TORONTO — The HDI numbered corporation 2438543 Ontario Inc. and its director/HDI “internal counsel” Aaron Detlor are shown on land registry documents as 50% co-owners of a luxury $1.4 million dollar condominium in downtown Toronto.

The transfer was posted to the Ontario land registry in January 2023. The property is a walk up, three floor condominium in a new condo building in Toronto’s west end Roncesvalles neighbourhood where the average home price is approximately $1.8 million dollars.

Detlor is also shown on land registry documents to be the owner of another luxury condo in the same building since 2017.

According to a neighbourhood assessment of the area, it is primarily white Canadian residents with a small percentage of Asian and Indian descendant residents.

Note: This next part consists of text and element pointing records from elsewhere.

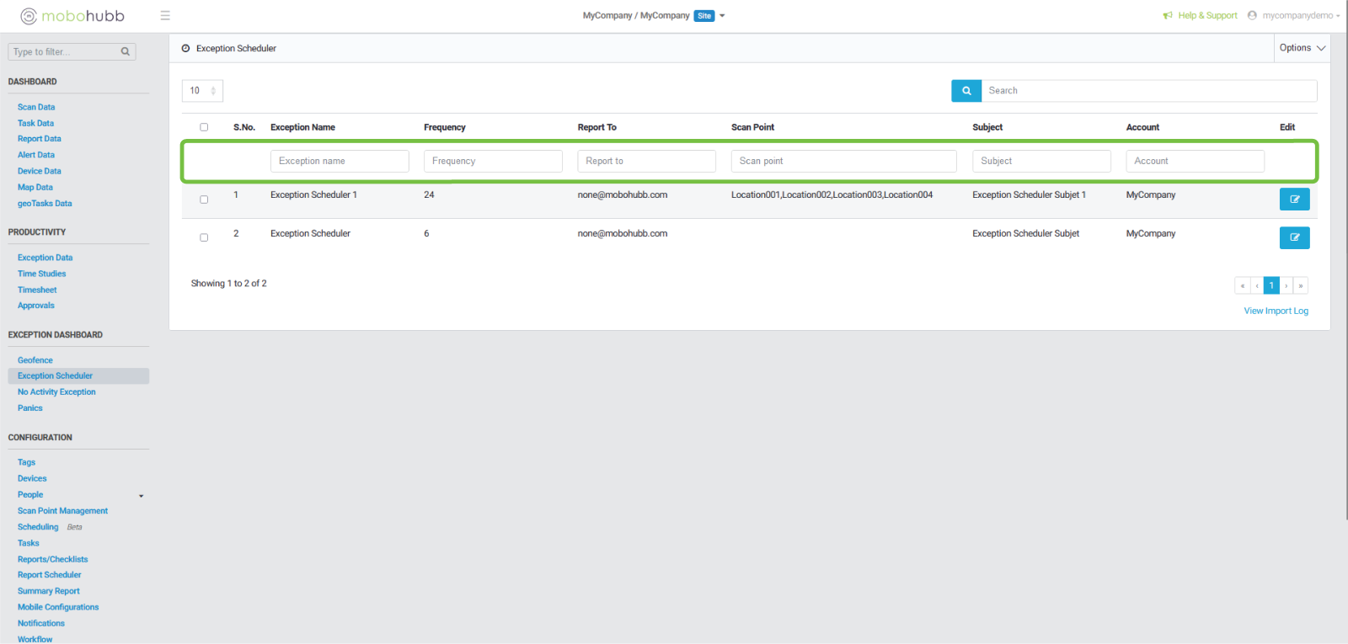The width and height of the screenshot is (1348, 644).
Task: Click the mobohubb logo
Action: (x=72, y=16)
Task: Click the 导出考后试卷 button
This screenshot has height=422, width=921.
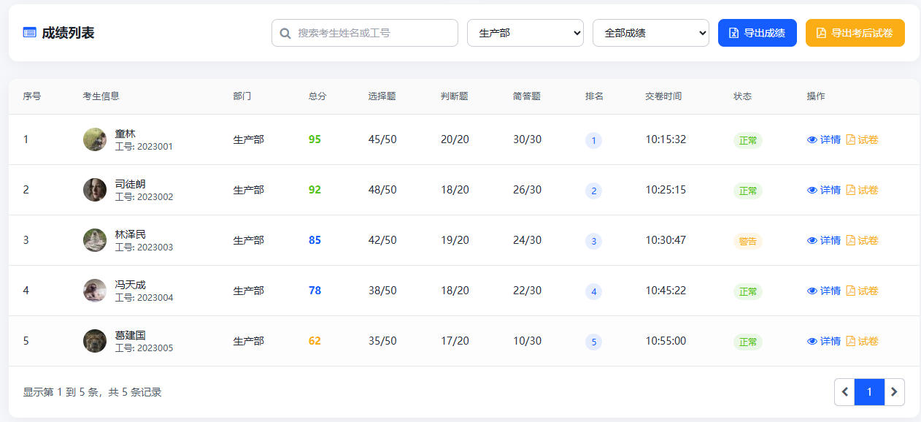Action: click(855, 33)
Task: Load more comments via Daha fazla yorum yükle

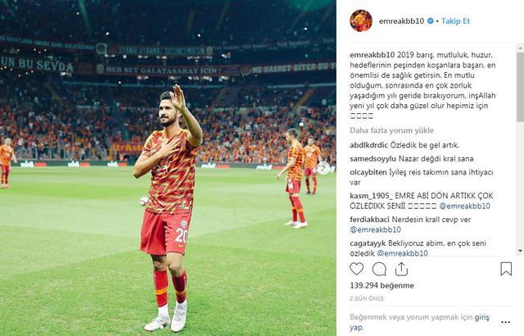Action: 391,130
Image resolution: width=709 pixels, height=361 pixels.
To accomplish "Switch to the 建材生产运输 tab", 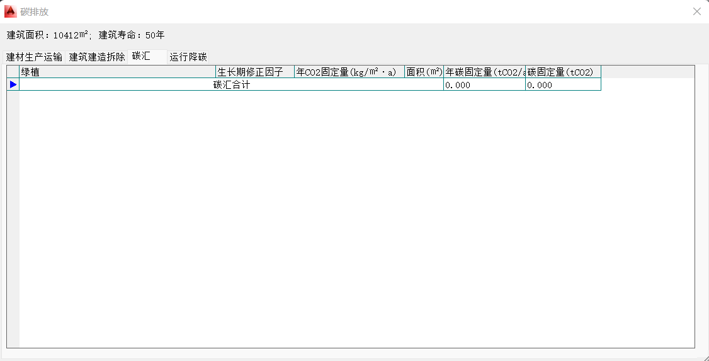I will [35, 57].
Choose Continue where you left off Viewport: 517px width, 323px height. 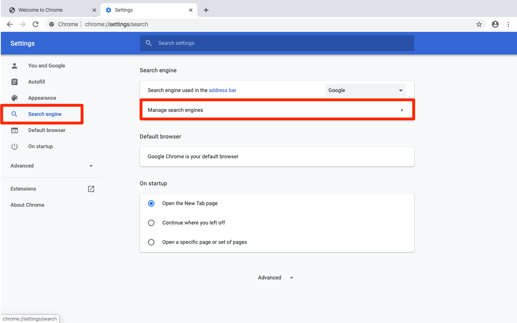(x=151, y=223)
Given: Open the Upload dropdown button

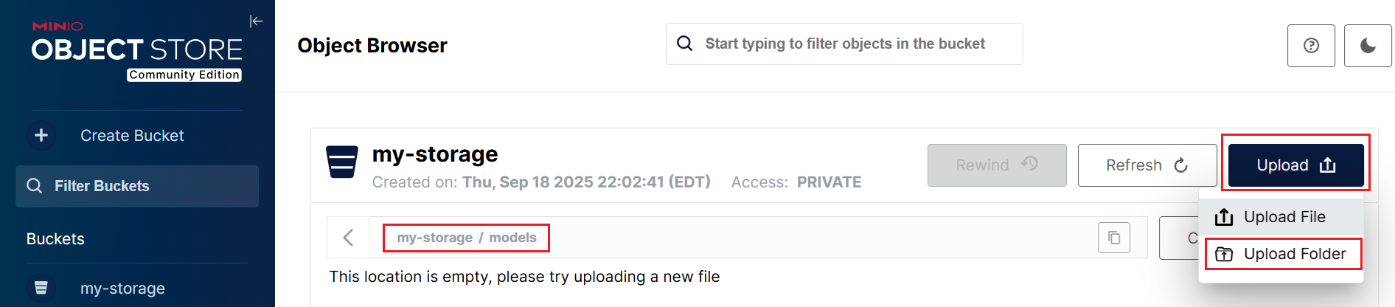Looking at the screenshot, I should pos(1296,165).
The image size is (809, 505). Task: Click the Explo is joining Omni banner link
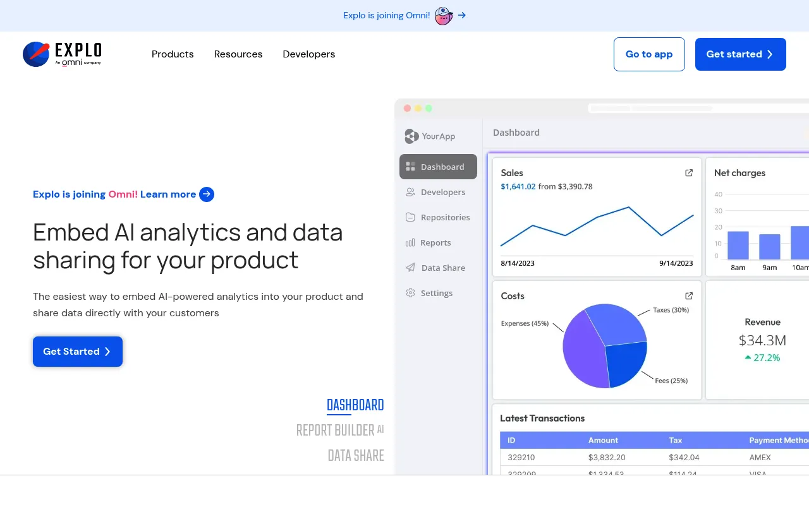click(386, 15)
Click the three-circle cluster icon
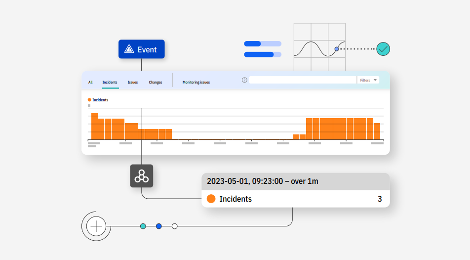470x260 pixels. pos(142,176)
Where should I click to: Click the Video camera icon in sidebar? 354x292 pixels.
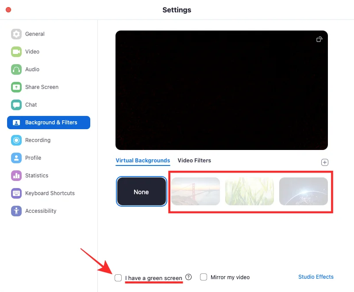[16, 52]
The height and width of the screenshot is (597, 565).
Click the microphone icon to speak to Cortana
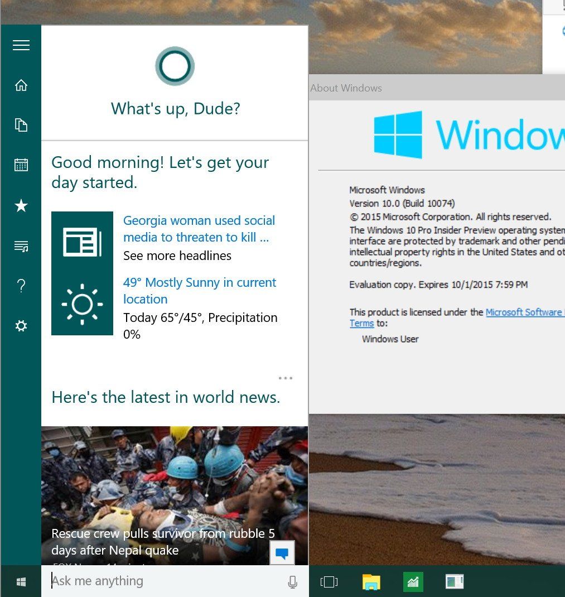click(x=292, y=581)
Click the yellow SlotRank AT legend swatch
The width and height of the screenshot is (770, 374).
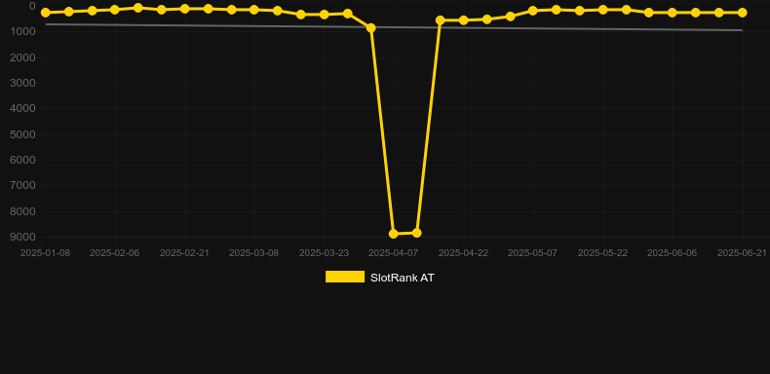coord(345,277)
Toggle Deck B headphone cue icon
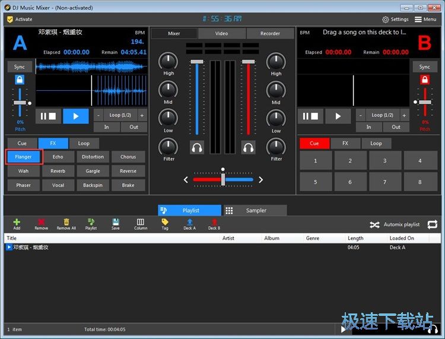This screenshot has width=445, height=339. [x=249, y=147]
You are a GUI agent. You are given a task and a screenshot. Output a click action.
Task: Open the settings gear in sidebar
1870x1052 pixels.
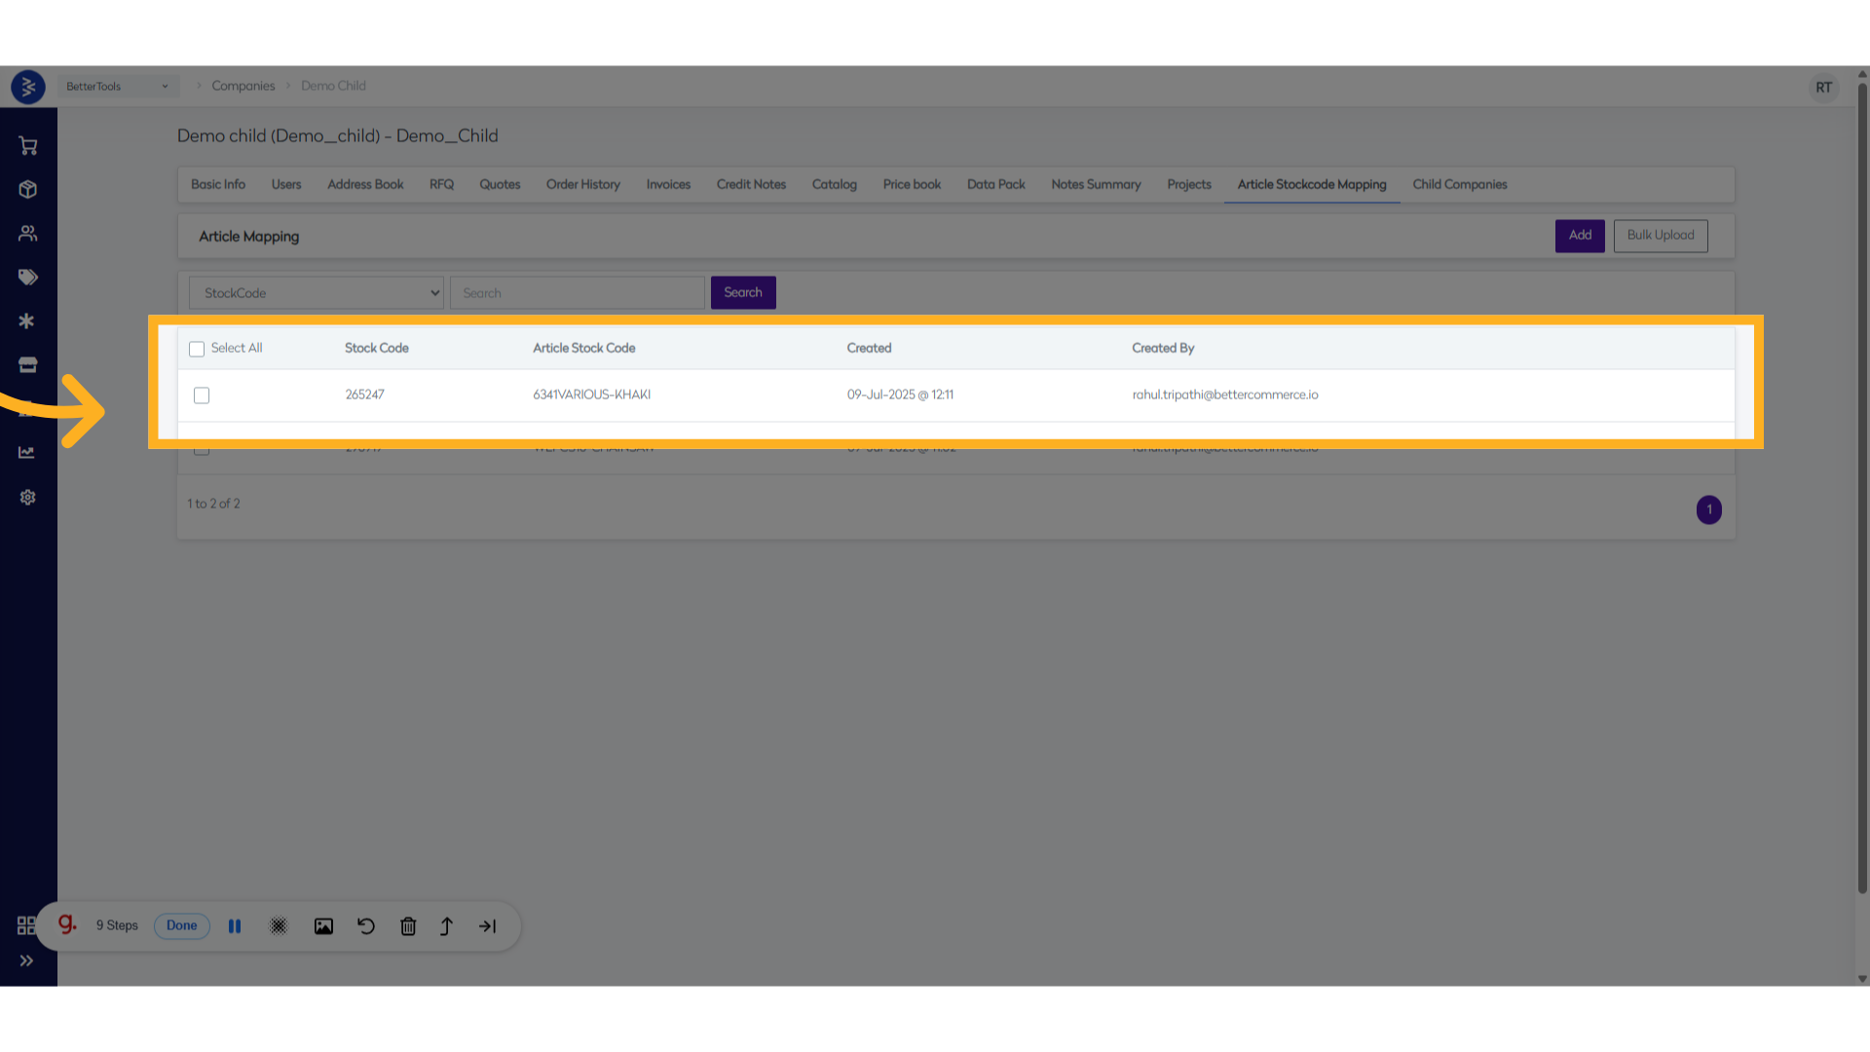[27, 497]
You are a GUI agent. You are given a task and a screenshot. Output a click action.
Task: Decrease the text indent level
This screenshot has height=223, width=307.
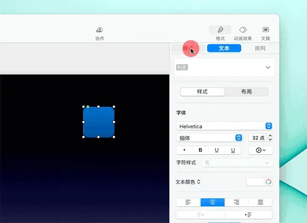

The three-floor condo property was bought for $1,380,000 — including over $48,000 in municipal and provincial land taxes — an amount that is nearly equal to the entire HDI payroll costs for 2021 and three times the culture and language contributions the HDI made in 2022.

That’s five times the average housing allocation of $250,000 available to Six Nations band members for new build loans on the territory. And five times the 2022 allocation of funds contributed by HDI to restore the old council house.

It is a stunning 53 times the amount of investment HDI made toward the HCCC’s operations, according to its 2022 financial statements.

It is described in the sale listing as an “exceptional end-unit townhome” with three bedrooms and four bathrooms that have heated floors and floor to ceiling windows, “luxuriously laid over nearly 2000 sq ft”.

The listing for the property also says the condominium community offers a gym, concierge, party room, cinema, meeting room and security guards.

TRT broke the story Friday afternoon and community reaction was a mixture of offence and sadness. Several comments came in stating the decision to buy a residential condo in a luxury condo next door to Detlor’s other property was tone deaf in light of the Six Nations housing crisis, lack of drinking water, leaking roof at the Six Nations Iroquois Lodge and the still homeless Six Nations language immersion school Kaweniio/Gaweniiyo.

Several comments wanted to know why the HDI and/or the Haudenosaunee Confederacy Chiefs Council would want to purchase a luxury condo in Toronto. TRT reached out to both HCCC and the HDI for comment Friday but did not receive a response to that request.